Mi hija no estaba. ¡Joder! Me iba a dar algo si no aparecía.
Vi a Bella salir de la casa, caminé lo más rápido hacia ella.
—Adentro no está, busqué en todos lados —me dijo con las lágrimas contenidas.
La abracé.
—Tranquila, cariño. Vamos a buscar a Jasper antes de angustiar a los demás. —Ella asintió. Abrimos la puerta y salimos para ver a Jasper caminar con nuestra hija en brazos.
Corrimos hasta llegar a ellos.
—¿Dónde estaba Jasper? —pregunté aliviado de ver a Ojitos sana y salva.
—¿Zoe dónde estabas? —preguntó mi prometida llorando.
Zoe nos vio con sus pequeños ojos asustados al ver a su madre llorando.
—Clover se fue po un hoyito y fui po el —explicó, bajando la mirada pues aunque es muy pequeña sabe que no debe de salir al frente de la casa de sus abuelos sola.
—Estaba en la orilla de la banqueta —respondió Jasper mirándola con compasión, él la adora y su preocupación recaía en que la regañáramos.

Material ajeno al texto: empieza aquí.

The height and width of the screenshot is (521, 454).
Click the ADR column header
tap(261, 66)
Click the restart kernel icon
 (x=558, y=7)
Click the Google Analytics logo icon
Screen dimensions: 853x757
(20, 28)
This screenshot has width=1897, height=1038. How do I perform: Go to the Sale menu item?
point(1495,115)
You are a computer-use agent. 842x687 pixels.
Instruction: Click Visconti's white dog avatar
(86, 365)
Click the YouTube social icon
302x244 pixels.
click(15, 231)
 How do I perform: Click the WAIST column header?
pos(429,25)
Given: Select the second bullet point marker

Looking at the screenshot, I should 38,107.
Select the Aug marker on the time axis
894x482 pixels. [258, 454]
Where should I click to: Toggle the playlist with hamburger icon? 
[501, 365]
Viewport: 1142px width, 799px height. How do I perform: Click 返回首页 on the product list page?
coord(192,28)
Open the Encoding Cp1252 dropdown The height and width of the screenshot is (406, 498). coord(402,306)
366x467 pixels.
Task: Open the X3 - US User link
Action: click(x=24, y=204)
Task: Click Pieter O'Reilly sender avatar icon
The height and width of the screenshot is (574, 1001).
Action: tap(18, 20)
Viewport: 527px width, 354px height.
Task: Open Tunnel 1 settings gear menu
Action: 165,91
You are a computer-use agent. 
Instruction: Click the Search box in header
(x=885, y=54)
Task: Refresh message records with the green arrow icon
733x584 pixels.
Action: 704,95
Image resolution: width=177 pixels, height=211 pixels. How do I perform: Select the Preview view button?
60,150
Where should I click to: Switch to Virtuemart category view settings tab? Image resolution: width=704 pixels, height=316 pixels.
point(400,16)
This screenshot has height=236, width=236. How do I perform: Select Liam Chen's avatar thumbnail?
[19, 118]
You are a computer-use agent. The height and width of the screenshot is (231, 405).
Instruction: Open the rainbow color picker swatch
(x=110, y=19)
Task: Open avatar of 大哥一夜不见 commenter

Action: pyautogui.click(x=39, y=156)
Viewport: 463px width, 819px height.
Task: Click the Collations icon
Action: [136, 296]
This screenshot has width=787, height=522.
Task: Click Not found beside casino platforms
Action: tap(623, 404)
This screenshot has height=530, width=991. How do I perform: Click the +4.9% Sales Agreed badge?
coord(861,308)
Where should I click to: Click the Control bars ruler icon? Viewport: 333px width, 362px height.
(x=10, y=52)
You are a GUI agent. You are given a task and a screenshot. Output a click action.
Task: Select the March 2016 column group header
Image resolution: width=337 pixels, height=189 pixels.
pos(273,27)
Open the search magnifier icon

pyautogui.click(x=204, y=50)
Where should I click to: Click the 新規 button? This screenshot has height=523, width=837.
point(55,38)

—Sabes que no debes de ir al frente sola —la regañó Bella hablándole un poco fuerte, mi pobre mujer estaba igual de asustada que yo.
—Clover se fue y se bajó a la calle, mami, peo yo no lo hice. Un seño me lo dio. —Hizo un puchero que anunció un posible llanto—. Me dijo que debo tene cuidado —nos relató mientras aferraba a su conejo entre sus brazos.
Bella, Jasper y yo nos miramos.
—¿Quién era ese señor, Zoe? ¿Alguien de la fiesta? ¿Un vecino? —preguntó preocupado. Joder, mi hija estuvo solo unos minutos con quien sabe quién, pudo pasarle algo, puta madre, yo no la cuidé lo suficiente.
—No lo sé, él me dijo que tenía los ojos de mamá. —Sonrió mirando a Bella.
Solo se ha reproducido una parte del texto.